また、真空成形型5は、並列した複数の突起部531を先端に有する入子53を凹溝521内に移動可能に備え、真空成形型5を型閉じ状態にして表皮材3と基材4とを接着する間に入子53を移動させて、凹溝521内に挿入した糸2を突起部531によって表皮材3の内部に押し込むので、真空成形型5を用いて表皮材3を成形すると同時に基材4表面に表皮材3を接着する間に、ステッチ加飾部17を併せて形成することができる。また、表皮材3と基材4とを接着する間に、入子53を移動させて、ステッチ加飾部17を形成するので、ステッチ加飾部17を形成するために新たな成形装置を備える必要がなく、ステッチ加飾部17の形成によって表皮材成形同時基材接着工程に時間的ロスも生じることがない。
なお、真空成形型5の下型52は、ポーラス状の電鋳型である。したがって、表皮材3を下型52の型面522に確実に吸引して表皮材3の成形を容易にするとともに、電鋳型の微細な吸引孔から糸2を吸引して凹溝521内に保持し易い。
また、入子53は、鋭角状の突起部531と突起部531の間が下方に湾曲する湾曲面で形成された連結部532を有するので、ステッチ加飾部17を形成するとき、連結部532が糸から離間して、突起部531の食い込みを、より一層局部的に行うことができる。また、連結部532が、糸2の縫目21間の渡り部22を押圧しないので、糸2の変形(扁平化)を低減してステッチ加飾部の見栄えを向上することができる。
上記実施形態では、自動車のインストルメントパネル1に適用したが、これに限ることはない。例えば、ステッチ加飾付き内部部品であるコンソールボックスやドアトリム等の各種内装部品に適用することができる。

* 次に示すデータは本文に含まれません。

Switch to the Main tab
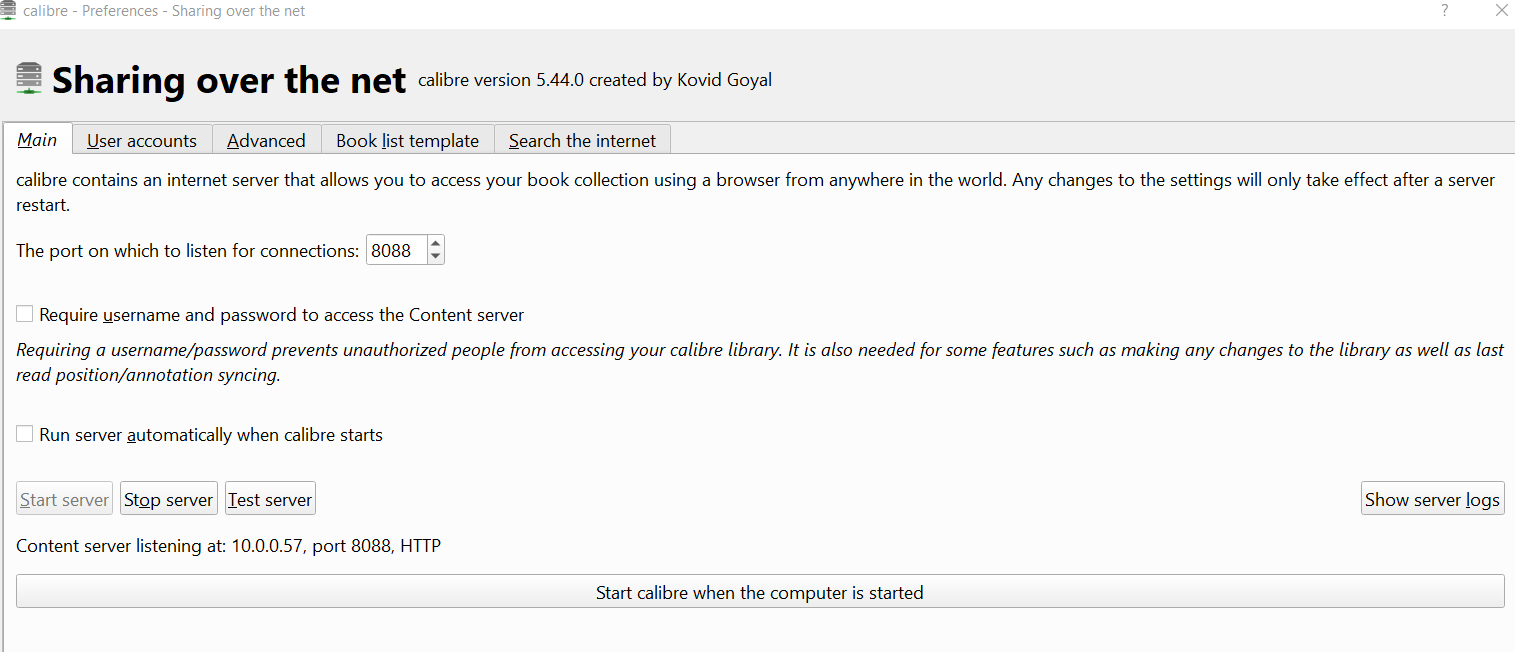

また、上記実施形態では、入子53を糸2のガラス転移温度以上で融点未満の温度(100〜150℃程度)まで加温することとしたが、これに限ることはない。例えば、入子53の突起部531を糸2の融点と同等、又は融点以上の温度まで加温することもできる。これによって、糸2と表皮材3との溶着を可能とし、接合強度を高めることができる。
2 糸
3 表皮材
4 基材
5 真空成形型
6 加熱装置
17 ステッチ加飾部
21 縫目
22 渡り部
31 第1層
32 第2層
51 上型
52 下型
53 入子
521 凹溝
522 型面
531 突起部
531b 傾斜面
Claims (4)
- 真空成形型を用いて表皮材を成形すると共に基材表面に前記表皮材を接着するステッチ加飾付き内装部品の製造方法であって、
前記真空成形型は、前記表皮材を成形する型面にステッチ加飾用の糸を挿入する凹溝が形成され、並列した複数の突起部を先端に有する入子を前記凹溝内に移動可能に備え、前記真空成形型を型閉じ状態にして前記表皮材と前記基材とを接着する間に前記入子を移動させて、前記凹溝内に挿入した前記糸を前記突起部によって前記表皮材の内部に押し込むことを特徴とするステッチ加飾付き内装部品の製造方法。 - 請求項1に記載されたステッチ加飾付き内装部品の製造方法において、
前記真空成形型の下型に設けた型面に、前記凹溝が形成されていることを特徴とするステッチ加飾付き内装部品の製造方法。 - 請求項1又は請求項2に記載されたステッチ加飾付き内装部品の製造方法において、
前記突起部は、先端に微小Rが形成された鋭角状の傾斜面を備えることを特徴とするステッチ加飾付き内装部品の製造方法。 - 請求項1乃至請求項3のいずれか1項に記載されたステッチ加飾付き内装部品の製造方法において、
前記糸を樹脂製とし、前記入子を前記糸のガラス転移温度以上で融点未満の温度まで加温することを特徴とするステッチ加飾付き内装部品の製造方法。